(Collection entries)
· · ·
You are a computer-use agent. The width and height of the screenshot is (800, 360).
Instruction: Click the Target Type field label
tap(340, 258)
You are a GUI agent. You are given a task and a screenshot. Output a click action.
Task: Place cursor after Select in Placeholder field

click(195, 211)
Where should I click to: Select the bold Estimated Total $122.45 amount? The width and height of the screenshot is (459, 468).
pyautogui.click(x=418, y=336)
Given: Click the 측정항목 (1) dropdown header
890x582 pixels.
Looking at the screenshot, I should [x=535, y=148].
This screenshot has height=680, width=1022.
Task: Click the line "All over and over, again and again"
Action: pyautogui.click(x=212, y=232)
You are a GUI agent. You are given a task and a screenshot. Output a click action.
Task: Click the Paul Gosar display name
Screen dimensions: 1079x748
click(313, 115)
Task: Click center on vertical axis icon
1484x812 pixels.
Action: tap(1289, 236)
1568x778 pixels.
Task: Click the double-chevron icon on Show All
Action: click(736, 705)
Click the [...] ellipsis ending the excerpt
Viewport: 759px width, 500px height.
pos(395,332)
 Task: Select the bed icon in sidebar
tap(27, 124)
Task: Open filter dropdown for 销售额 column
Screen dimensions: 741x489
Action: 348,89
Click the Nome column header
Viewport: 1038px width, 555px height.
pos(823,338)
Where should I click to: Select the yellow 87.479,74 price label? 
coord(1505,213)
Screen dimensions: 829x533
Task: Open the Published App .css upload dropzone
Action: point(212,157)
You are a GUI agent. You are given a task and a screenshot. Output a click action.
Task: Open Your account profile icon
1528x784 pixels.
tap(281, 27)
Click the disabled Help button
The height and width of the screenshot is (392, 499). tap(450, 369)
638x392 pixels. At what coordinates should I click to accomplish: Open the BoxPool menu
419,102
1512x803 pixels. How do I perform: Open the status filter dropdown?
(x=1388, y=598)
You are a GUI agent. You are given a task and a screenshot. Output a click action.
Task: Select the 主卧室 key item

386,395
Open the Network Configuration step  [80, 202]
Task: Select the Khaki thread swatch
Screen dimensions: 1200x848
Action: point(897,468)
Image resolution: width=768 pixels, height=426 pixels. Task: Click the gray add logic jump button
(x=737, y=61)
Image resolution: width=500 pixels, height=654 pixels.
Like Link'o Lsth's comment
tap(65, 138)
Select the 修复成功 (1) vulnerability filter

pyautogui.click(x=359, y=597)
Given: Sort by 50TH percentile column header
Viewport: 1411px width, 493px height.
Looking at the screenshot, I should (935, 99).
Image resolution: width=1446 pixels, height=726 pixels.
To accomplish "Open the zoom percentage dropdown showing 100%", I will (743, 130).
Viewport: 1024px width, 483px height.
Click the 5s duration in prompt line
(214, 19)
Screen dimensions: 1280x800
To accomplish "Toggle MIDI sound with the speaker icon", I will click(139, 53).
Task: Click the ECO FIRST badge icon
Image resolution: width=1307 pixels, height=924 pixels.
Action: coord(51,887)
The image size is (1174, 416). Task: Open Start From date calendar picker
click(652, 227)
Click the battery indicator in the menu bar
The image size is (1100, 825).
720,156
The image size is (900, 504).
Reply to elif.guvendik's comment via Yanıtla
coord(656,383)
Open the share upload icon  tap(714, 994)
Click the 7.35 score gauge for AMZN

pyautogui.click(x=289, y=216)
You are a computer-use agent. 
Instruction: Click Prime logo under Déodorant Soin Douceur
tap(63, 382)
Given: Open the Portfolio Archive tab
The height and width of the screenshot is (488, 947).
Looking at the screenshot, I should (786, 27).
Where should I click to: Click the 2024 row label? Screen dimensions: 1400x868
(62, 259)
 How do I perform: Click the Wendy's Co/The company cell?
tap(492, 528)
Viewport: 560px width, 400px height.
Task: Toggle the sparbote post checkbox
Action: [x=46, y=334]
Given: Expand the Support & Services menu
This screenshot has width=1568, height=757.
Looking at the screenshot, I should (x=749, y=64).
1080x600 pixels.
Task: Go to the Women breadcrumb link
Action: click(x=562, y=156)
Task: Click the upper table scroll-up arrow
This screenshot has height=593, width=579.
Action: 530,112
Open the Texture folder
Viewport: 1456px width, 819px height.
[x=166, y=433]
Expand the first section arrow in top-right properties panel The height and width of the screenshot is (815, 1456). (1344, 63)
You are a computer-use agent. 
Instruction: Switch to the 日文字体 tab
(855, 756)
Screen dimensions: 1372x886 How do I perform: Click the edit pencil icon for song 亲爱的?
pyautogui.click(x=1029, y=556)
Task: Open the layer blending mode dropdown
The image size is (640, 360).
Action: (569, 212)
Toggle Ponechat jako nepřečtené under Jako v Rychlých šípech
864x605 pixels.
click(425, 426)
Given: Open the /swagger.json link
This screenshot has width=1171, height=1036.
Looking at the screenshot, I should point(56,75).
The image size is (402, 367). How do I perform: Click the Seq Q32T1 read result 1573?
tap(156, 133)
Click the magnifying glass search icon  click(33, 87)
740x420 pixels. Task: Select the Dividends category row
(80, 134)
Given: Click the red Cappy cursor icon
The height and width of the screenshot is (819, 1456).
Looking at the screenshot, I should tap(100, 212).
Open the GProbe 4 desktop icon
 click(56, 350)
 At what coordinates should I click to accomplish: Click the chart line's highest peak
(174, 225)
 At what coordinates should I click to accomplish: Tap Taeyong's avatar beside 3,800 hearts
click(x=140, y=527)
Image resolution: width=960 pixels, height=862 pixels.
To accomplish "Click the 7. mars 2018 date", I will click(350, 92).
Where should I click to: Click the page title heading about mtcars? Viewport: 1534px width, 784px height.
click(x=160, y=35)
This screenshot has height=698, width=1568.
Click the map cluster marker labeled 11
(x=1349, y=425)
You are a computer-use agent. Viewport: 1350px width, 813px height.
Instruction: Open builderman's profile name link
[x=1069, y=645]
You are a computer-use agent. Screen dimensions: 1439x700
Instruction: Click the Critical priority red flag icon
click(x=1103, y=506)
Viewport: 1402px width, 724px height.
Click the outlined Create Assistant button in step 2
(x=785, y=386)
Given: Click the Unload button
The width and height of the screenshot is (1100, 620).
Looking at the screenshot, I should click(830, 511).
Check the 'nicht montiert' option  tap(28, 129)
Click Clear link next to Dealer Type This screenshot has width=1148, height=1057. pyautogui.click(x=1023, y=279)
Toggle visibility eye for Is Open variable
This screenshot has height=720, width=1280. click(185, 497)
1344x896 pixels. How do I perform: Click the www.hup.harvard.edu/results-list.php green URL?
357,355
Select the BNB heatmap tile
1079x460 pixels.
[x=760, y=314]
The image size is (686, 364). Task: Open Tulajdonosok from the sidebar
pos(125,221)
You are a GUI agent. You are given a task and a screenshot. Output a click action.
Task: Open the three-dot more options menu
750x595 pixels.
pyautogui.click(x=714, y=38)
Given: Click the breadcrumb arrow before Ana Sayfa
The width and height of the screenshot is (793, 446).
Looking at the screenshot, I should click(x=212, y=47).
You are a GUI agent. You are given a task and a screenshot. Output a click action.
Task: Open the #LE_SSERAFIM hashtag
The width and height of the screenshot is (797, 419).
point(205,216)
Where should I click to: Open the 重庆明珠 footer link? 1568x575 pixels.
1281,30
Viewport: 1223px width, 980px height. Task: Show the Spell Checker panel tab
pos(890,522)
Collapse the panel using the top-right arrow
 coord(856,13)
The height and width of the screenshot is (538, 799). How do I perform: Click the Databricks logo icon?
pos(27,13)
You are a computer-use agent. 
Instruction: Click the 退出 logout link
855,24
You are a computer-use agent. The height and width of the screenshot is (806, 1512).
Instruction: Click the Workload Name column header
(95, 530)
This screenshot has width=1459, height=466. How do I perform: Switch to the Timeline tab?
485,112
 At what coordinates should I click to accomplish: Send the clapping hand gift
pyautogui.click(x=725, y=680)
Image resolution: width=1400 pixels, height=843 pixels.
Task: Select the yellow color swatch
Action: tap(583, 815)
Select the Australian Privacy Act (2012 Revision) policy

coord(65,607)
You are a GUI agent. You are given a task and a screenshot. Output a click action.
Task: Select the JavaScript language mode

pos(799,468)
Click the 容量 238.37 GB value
· · ·
EXERCISE DESCRIPTION =
Reproduce the lines from the one containing "At what coordinates should I click to accomplish: Send" through the end of the collection entries, keeping both ends.

RESPONSE TO THE TASK =
 At what coordinates should I click to accomplish: Send the clapping hand gift
pyautogui.click(x=725, y=680)
Image resolution: width=1400 pixels, height=843 pixels.
Task: Select the yellow color swatch
Action: tap(583, 815)
Select the Australian Privacy Act (2012 Revision) policy

coord(65,607)
You are a GUI agent. You are given a task and a screenshot. Output a click action.
Task: Select the JavaScript language mode

pos(799,468)
Click the 容量 238.37 GB value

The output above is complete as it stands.